Ernest Hemingway queda en la memoria vital como el hombrón que dialogó con la gente más humilde.
Los amigos de San Francisco de Paula, gente sencilla a quienes amó y le amaron, fueron a esperar al aeropuerto habanero, el 4 de noviembre de 1959, al corpulento de barba desaliñada y ojos en guardia, Ernest Hemingway.
Fue la última llegada del escritor norteamericano a Cuba, luego de tantas idas y venidas a la casona de Finca Vigía que descubriera 22 años atrás y de la cual se enamorara para siempre.
Aquella tropa le regaló una bandera y el forzudo de los daiquirís en El Floridita, dijo a la prensa:
“Me siento muy feliz de estar nuevamente aquí, porque me considero un cubano más”.
Y después, con sentido de pertenencia, precisó:
“No he creído ninguna de las informaciones que se publican contra Cuba en el exterior. Simpatizo con el gobierno cubano y con todas nuestras dificultades”.
Volvía así el Dios de bronce de la literatura norteamericana a reafirmar que era un “cubano sato”, como habló en 1954 al Noticiero de la Televisión.
Lo hizo al merecer el Premio Nobel de Literatura por su obra El viejo y el mar, quizás la más famosa y la última en publicarse en vida.

Desde 1928, cuando vino por primera vez a esta isla, Cuba le venía cercana por los mismos cubanos, el mar, la pesca, el hotel Ambos Mundos y el bar Floridita.
También por La Bodeguita del Medio, el pueblo y La Terraza, en Cojímar, donde se levanta un busto de bronce para cuya construcción, dada la escasez de ese metal, los pescadores juntaron propelas, tornillos, piezas y cualquier cosa de los barcos.
Así, en homenaje al Papa, es el primer monumento en el mundo que se le dedicó, justo el 21 de julio de 1962, cuando hubiera cumplido 63 años.
Después vinieron otros, pero ninguno tan profundo en los afectos.
En la periferia de La Habana, finalmente San Francisco de Paula y Finca Vigía en mitad de un bosquecillo, resguarda trofeos de caza, más de 9 000 libros, ropas de su etapa como corresponsal de guerra, el gran fonógrafo y la colección de discos.
Resguarda asimismo, el cementerio de los perros, el barco de pesca, la piscina donde dicen que la actriz Ava Gadner se bañó desnuda, y cientos de objetos conservados meticulosamente, tal como los dejó.

# Conjunto de datos

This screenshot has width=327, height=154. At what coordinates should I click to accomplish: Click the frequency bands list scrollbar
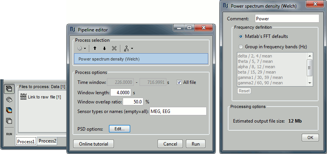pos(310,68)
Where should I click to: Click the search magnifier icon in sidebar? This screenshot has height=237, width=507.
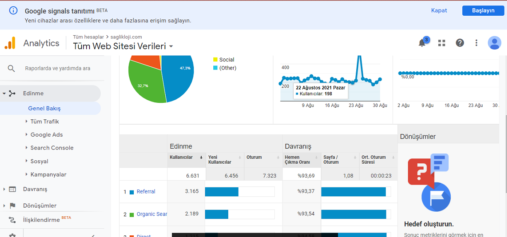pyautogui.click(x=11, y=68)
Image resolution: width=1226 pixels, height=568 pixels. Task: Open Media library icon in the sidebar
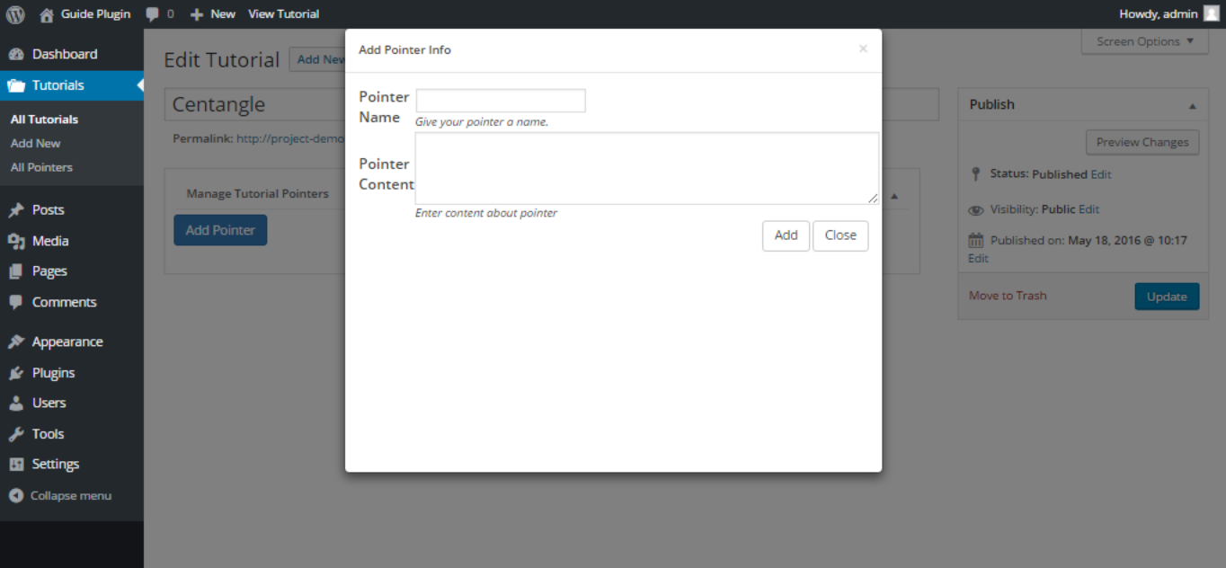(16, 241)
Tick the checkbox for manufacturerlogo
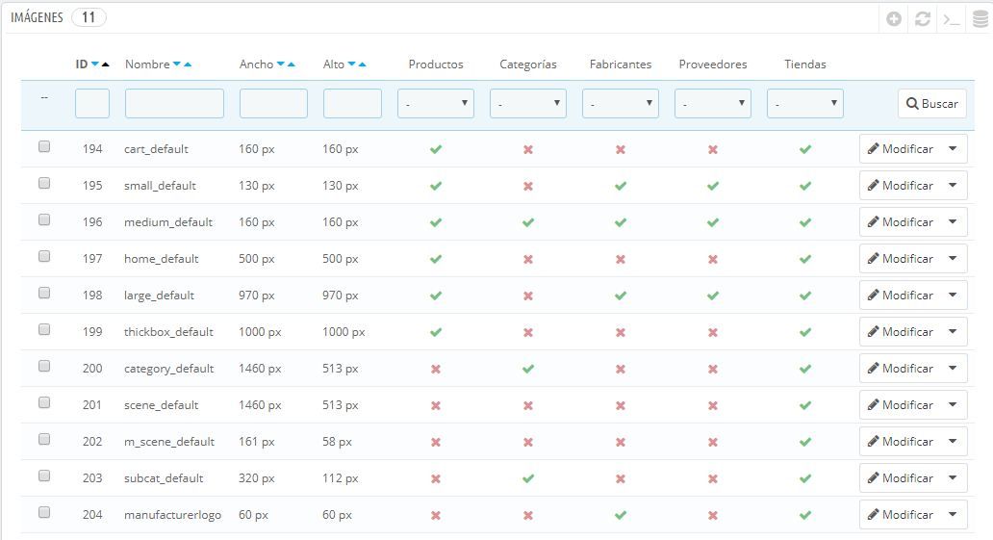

# Ejercicios
(a) Según el texto sobre Hemingway en Cuba, ¿en qué fecha fueron sus amigos de San Francisco de Paula a esperarlo al aeropuerto habanero?
(b) Transcribe del texto sobre Hemingway en Cuba el tramo que va desde "También por La" hasta "en los afectos.".

# Respuestas escritas
(a) El 4 de noviembre de 1959.

(b)
También por La Bodeguita del Medio, el pueblo y La Terraza, en Cojímar, donde se levanta un busto de bronce para cuya construcción, dada la escasez de ese metal, los pescadores juntaron propelas, tornillos, piezas y cualquier cosa de los barcos.
Así, en homenaje al Papa, es el primer monumento en el mundo que se le dedicó, justo el 21 de julio de 1962, cuando hubiera cumplido 63 años.
Después vinieron otros, pero ninguno tan profundo en los afectos.